Urinalysis should be performed in any dog presenting for urinary incontinence to rule out a urinary tract infection. Routine haematology and serum biochemistry should be performed to rule out metabolic conditions which may be causing polyuria/polydypsia.
Definitive diagnostic testing involves an excretory urogram using either flat-film radiographs or computed tomography, with computed tomography being more sensitive. Iohexal (240 mg/ml) is used at a dose of 2-3 mls/Kg. If there is evidence of renal insufficiency, a reduced dose of 0.5 – 1.0 mls/Kg is used. Scans or radiographs are performed at regular intervals after injection of the contrast at time zero, 1 minute, 5 minutes, 10 minutes and 20 minutes.

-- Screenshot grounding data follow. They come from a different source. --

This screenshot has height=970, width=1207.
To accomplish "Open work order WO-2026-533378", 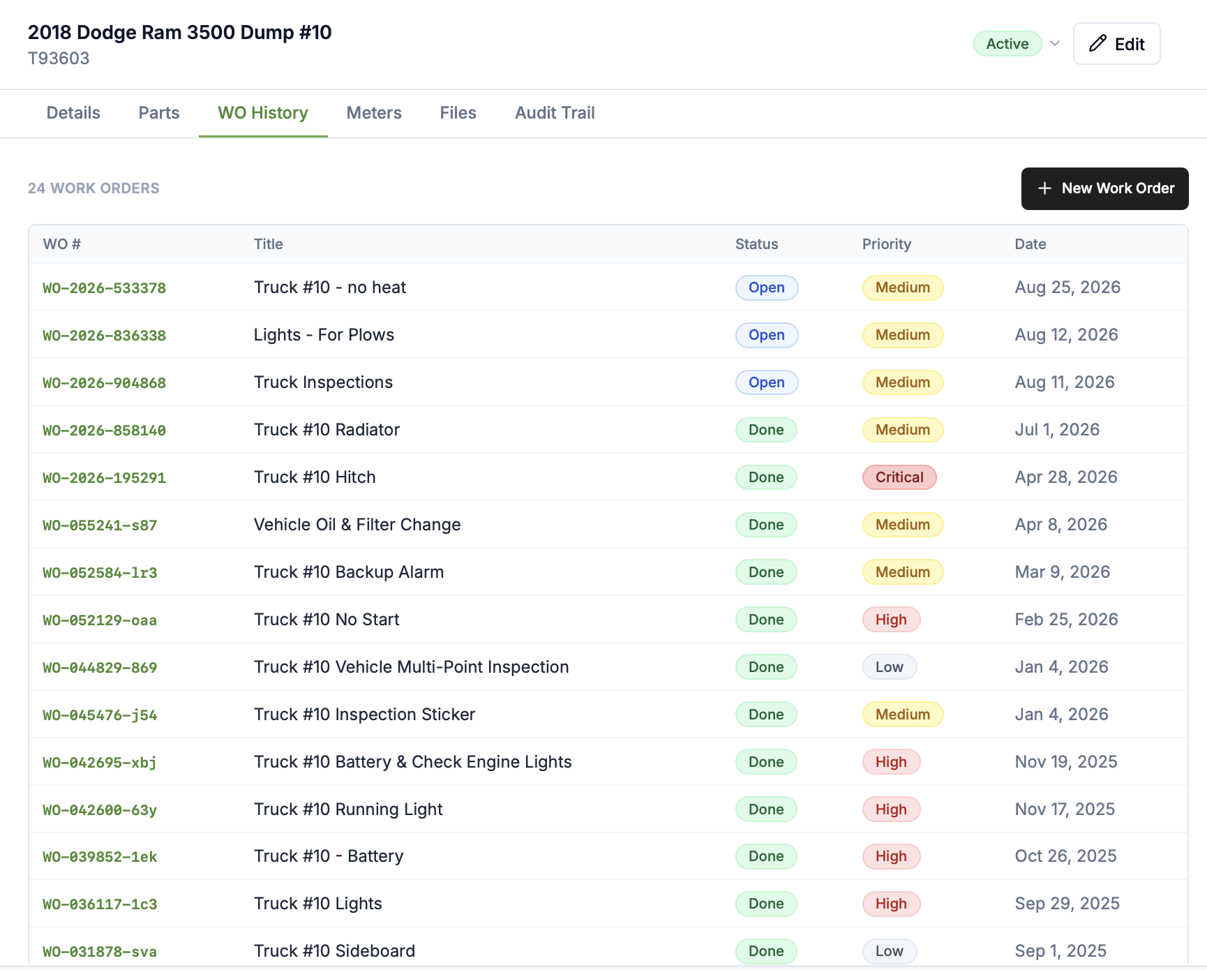I will (105, 288).
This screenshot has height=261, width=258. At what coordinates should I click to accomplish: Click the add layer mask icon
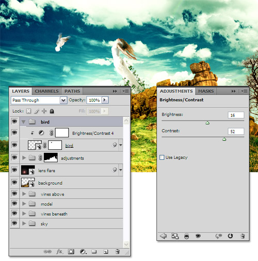pyautogui.click(x=71, y=252)
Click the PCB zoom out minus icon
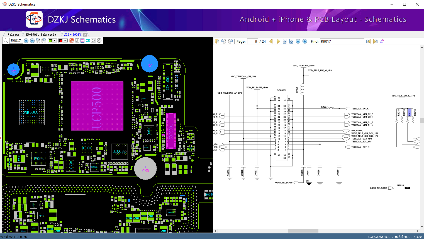Screen dimensions: 424x239 click(x=32, y=41)
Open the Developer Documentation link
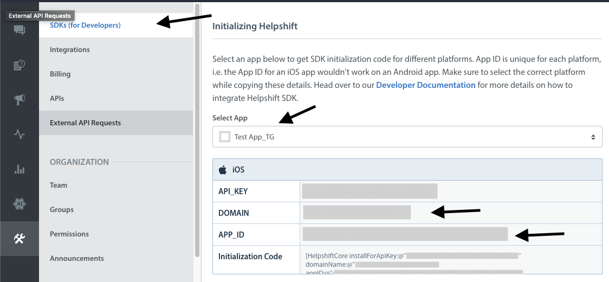 click(425, 85)
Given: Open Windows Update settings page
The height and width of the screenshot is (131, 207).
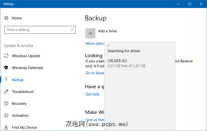Looking at the screenshot, I should pyautogui.click(x=26, y=56).
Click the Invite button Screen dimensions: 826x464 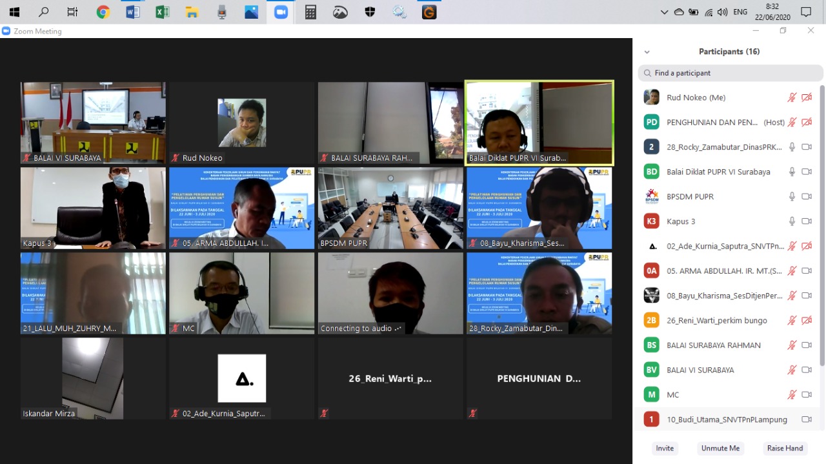(665, 448)
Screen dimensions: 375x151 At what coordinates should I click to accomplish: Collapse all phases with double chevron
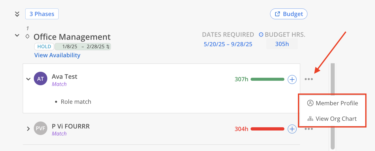(17, 14)
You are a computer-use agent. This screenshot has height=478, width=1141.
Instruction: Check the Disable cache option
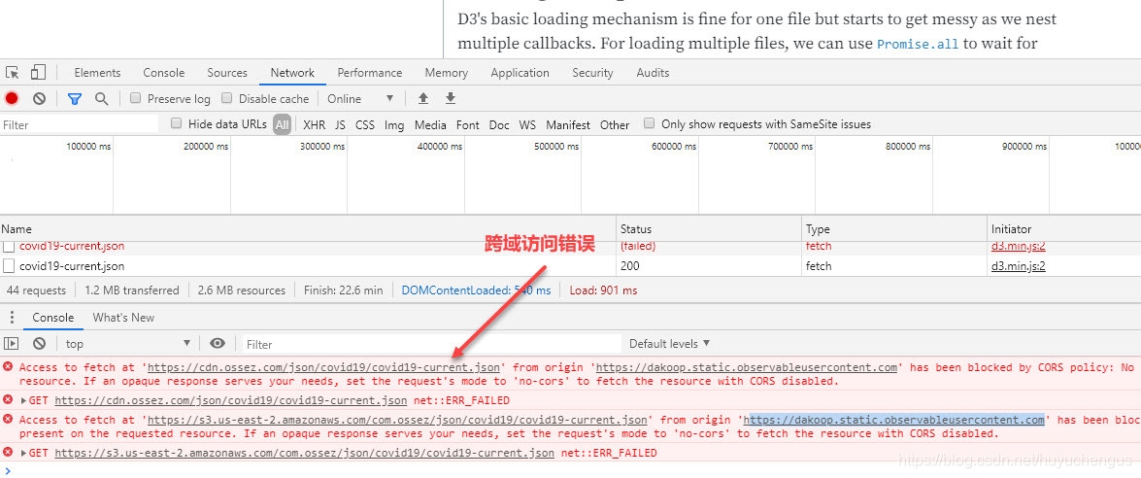(x=227, y=99)
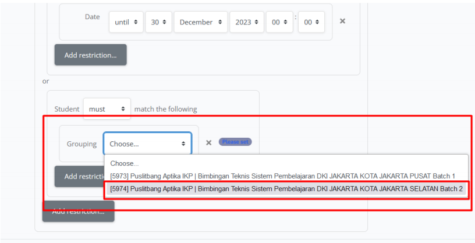Click the Grouping 'Choose...' select box
This screenshot has height=243, width=475.
[x=147, y=144]
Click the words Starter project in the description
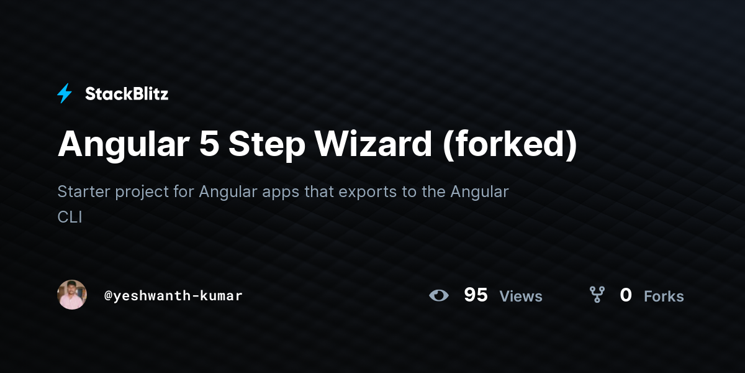The width and height of the screenshot is (745, 373). 113,193
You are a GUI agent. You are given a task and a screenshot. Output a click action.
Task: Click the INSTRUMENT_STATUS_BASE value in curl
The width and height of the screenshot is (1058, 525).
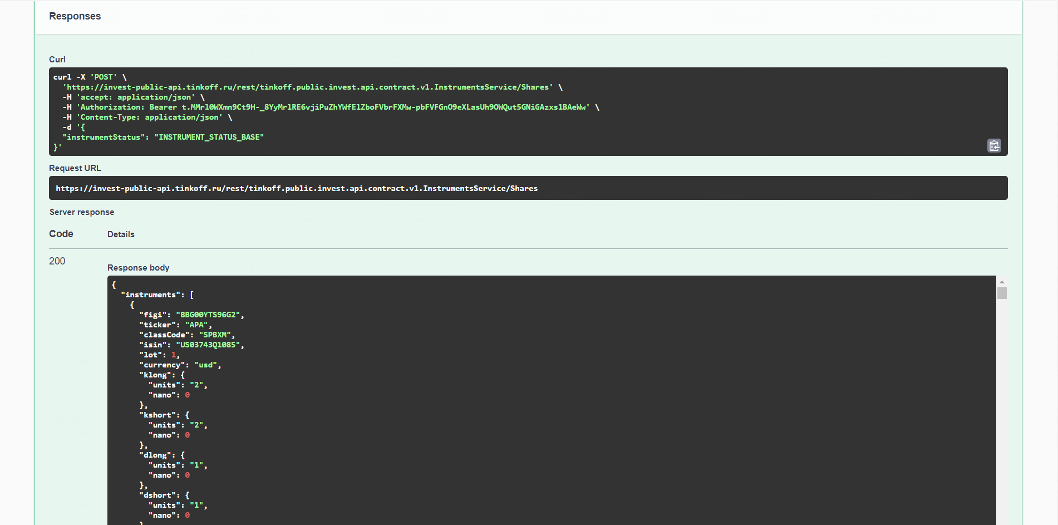tap(209, 138)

If flat-film radiographs are being used, the patient should be fasted for 36 hours prior to the procedure to ensure that the bowels are evacuated and lateral and ventrodorsal views should be taken. If computed tomography is being used, these issues are not relevant.
The appearance and position of the ureteral openings are assessed noting that up to 70% of ectopic ureters can be bilateral. Many patients will have hydroureter or hydronephrosis of the affected side. Other conditions may also be present including ureterocoeles and bladder hypoplasia. The function of each kidney should be noted because a severely abnormal kidney with hydronephrosis and hydroureter may need to be removed rather than repositioning the ureteral opening.
Primary urethral sphincter incompetence can be present in about 50% of patients with ectopic ureters, so urethral pressure profilometry can be performed to assess the likelihood of success of repair of the ectopic ureter.
Cystourethroscopy is also very helpful on making a diagnosis. The ureteral opening can often be seen in its abnormal position.